YOUR GOAL:
The lines to repeat run from the one containing "Screen dimensions: 1568x723" through the last line of the records below; repeat them exactly and give nothing more.

EXTRACTED DATA:
═══

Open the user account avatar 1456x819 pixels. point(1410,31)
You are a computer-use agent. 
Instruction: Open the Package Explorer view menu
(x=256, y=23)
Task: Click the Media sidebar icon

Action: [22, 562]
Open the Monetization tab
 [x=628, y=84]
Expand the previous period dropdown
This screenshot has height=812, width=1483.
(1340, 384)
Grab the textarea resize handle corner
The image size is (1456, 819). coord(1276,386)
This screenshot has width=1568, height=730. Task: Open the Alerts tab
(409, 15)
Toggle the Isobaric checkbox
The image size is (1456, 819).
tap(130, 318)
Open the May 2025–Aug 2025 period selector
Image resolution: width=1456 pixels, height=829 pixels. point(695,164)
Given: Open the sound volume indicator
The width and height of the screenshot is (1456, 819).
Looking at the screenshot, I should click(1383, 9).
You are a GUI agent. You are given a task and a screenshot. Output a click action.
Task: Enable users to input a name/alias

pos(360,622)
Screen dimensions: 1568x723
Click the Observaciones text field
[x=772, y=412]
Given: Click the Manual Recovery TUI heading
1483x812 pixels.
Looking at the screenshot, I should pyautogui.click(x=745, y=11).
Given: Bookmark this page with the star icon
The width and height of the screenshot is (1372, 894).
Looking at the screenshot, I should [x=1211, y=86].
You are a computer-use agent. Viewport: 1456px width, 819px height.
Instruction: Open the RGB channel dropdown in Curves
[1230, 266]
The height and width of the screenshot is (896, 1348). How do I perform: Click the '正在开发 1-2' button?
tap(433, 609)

═══

PROBLEM SOLUTION:
Screen dimensions: 1568x723
Click the Observaciones text field
[x=772, y=412]
Given: Click the Manual Recovery TUI heading
1483x812 pixels.
Looking at the screenshot, I should pyautogui.click(x=745, y=11).
Given: Bookmark this page with the star icon
The width and height of the screenshot is (1372, 894).
Looking at the screenshot, I should [x=1211, y=86].
You are a computer-use agent. Viewport: 1456px width, 819px height.
Instruction: Open the RGB channel dropdown in Curves
[1230, 266]
The height and width of the screenshot is (896, 1348). How do I perform: Click the '正在开发 1-2' button?
tap(433, 609)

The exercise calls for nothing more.